__Exercise inputs__:
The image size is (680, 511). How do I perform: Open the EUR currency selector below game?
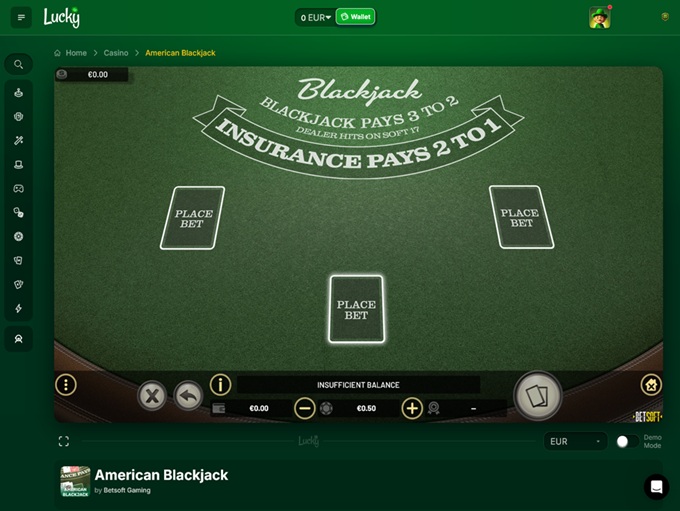click(575, 442)
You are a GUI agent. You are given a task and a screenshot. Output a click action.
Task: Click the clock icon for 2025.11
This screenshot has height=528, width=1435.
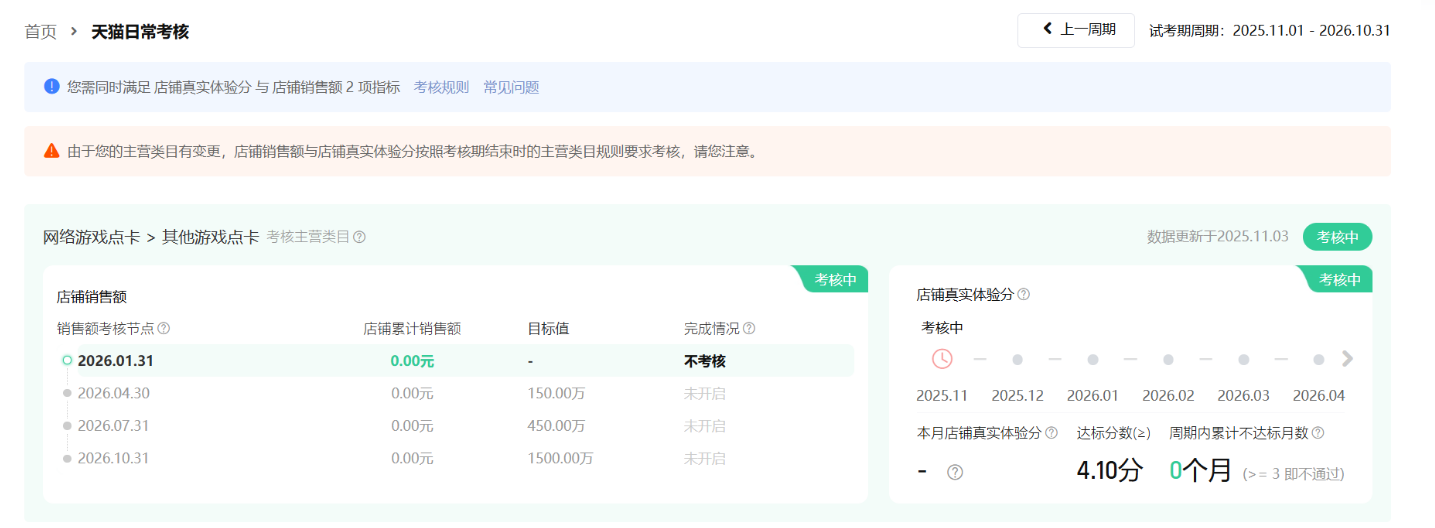pos(942,359)
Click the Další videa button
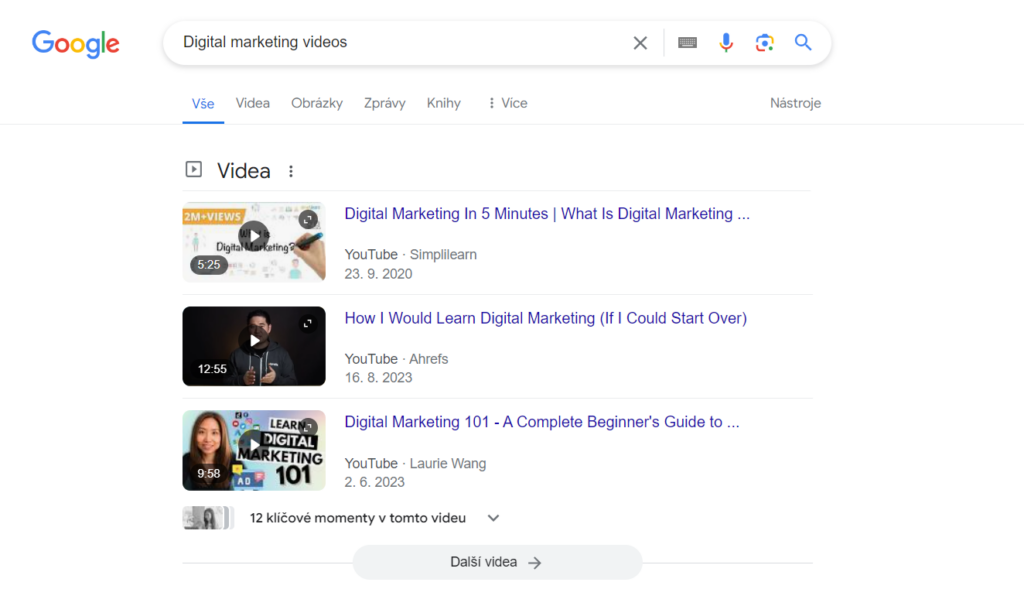Screen dimensions: 1024x589 click(x=497, y=562)
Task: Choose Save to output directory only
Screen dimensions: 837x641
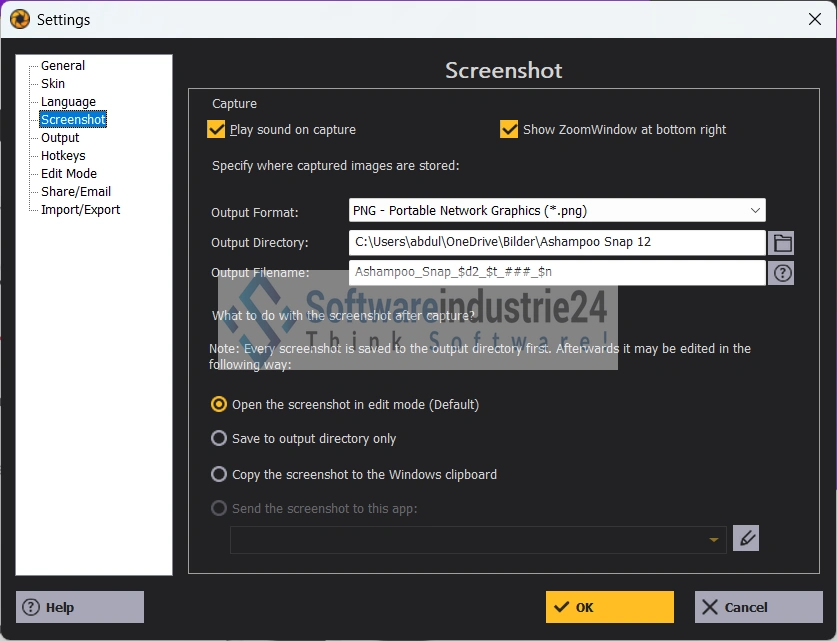Action: 219,438
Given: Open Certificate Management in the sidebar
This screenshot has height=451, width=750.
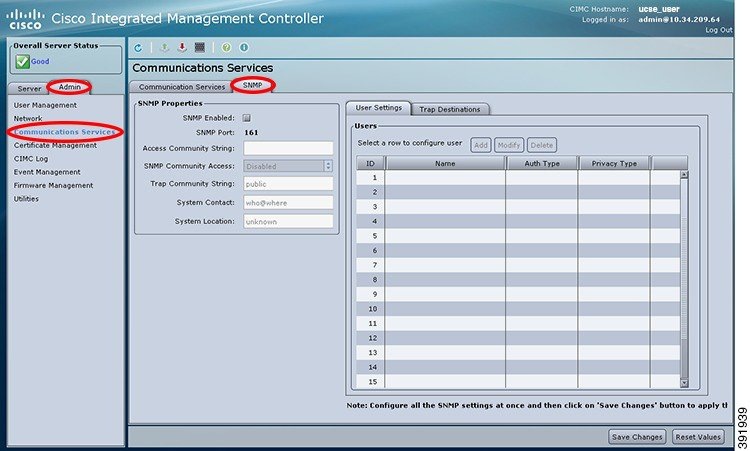Looking at the screenshot, I should (55, 145).
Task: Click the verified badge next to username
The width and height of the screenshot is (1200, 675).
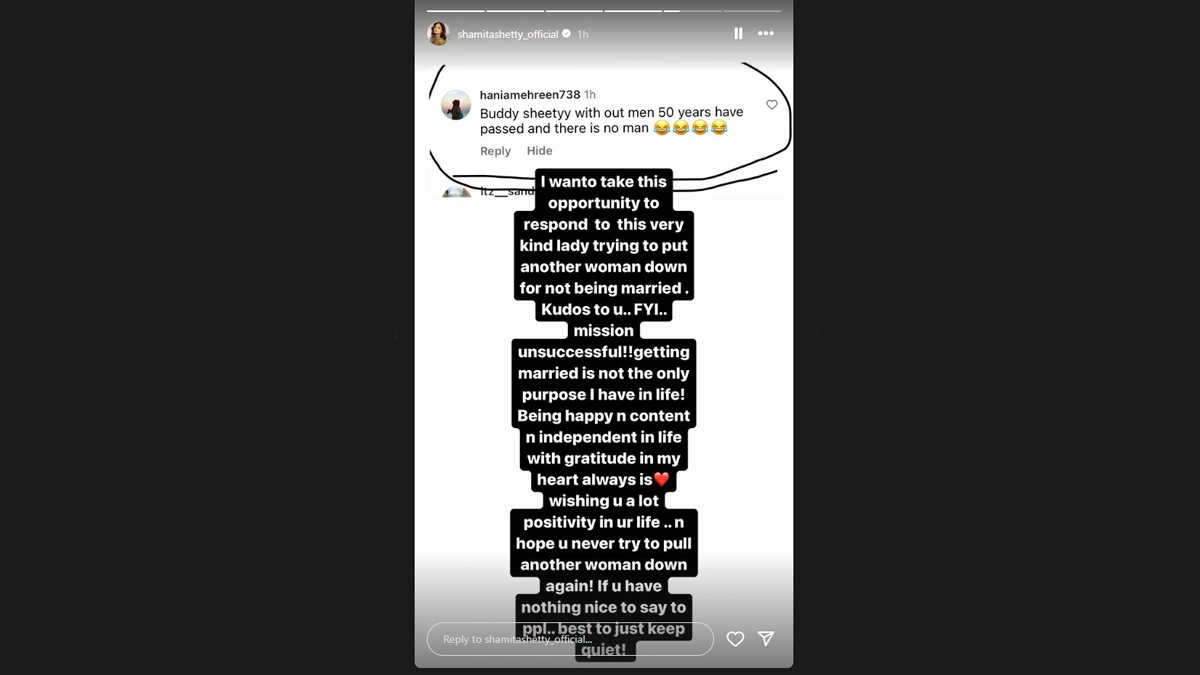Action: point(567,34)
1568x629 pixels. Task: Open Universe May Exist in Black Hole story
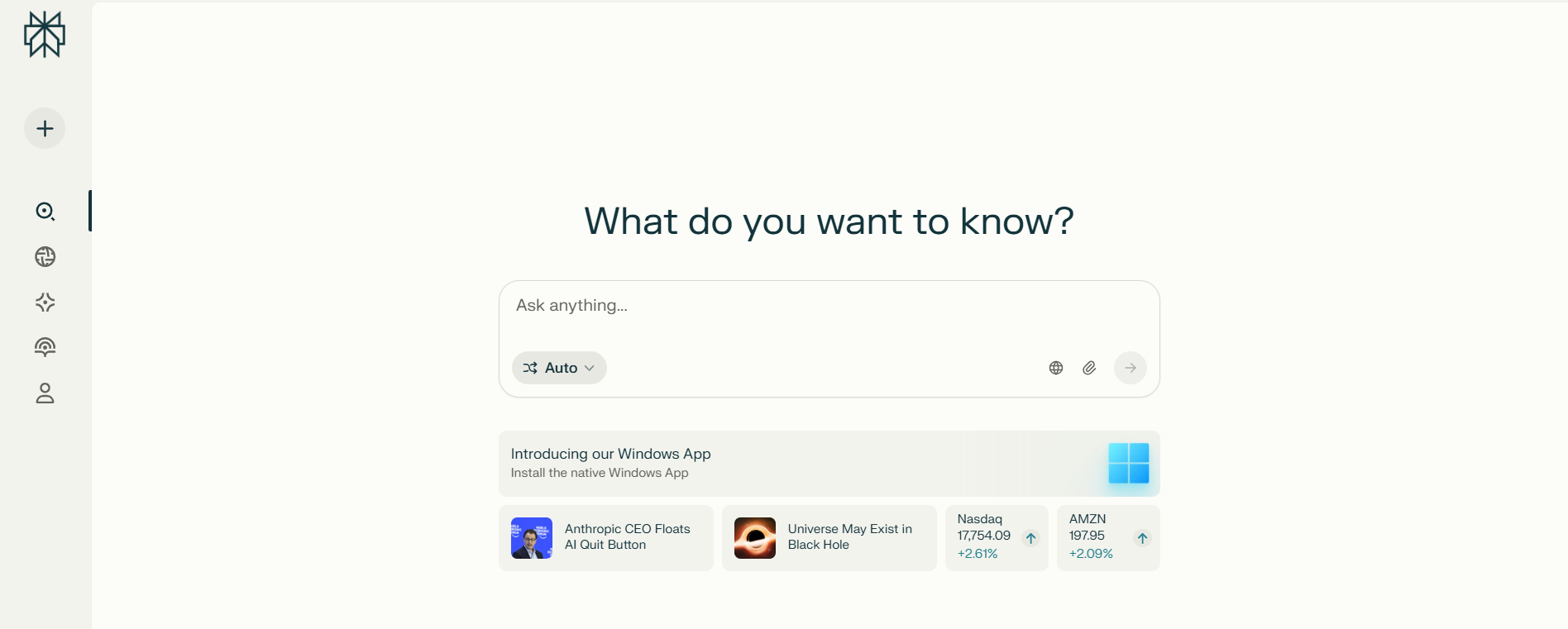pyautogui.click(x=850, y=537)
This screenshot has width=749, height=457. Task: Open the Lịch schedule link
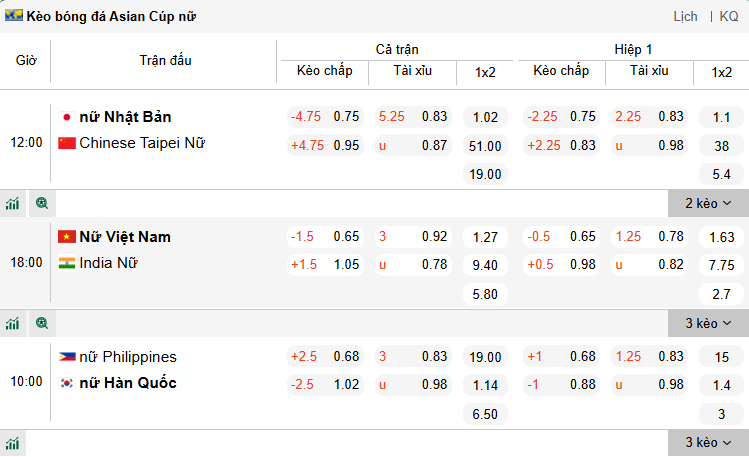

__Exercise details__: A word-for-word copy of the entries is needed, with no pictures in it.

__Task solution__:
The image size is (680, 511). How do I perform: Open the EUR currency selector below game?
click(575, 442)
You are a GUI agent. You are given a task and a screenshot. Output a click action.
Task: Click the clock icon for 2025.11
This screenshot has height=528, width=1435.
pos(942,359)
Click the Další videa button
Screen dimensions: 1024x589 click(x=497, y=562)
Task: Choose Save to output directory only
Screen dimensions: 837x641
Action: 219,438
Given: Open Certificate Management in the sidebar
This screenshot has height=451, width=750.
Looking at the screenshot, I should (55, 145).
Task: Click the verified badge next to username
The width and height of the screenshot is (1200, 675).
Action: point(567,34)
1568x629 pixels. Task: Open Universe May Exist in Black Hole story
pyautogui.click(x=850, y=537)
This screenshot has width=749, height=457. Task: Open the Lịch schedule link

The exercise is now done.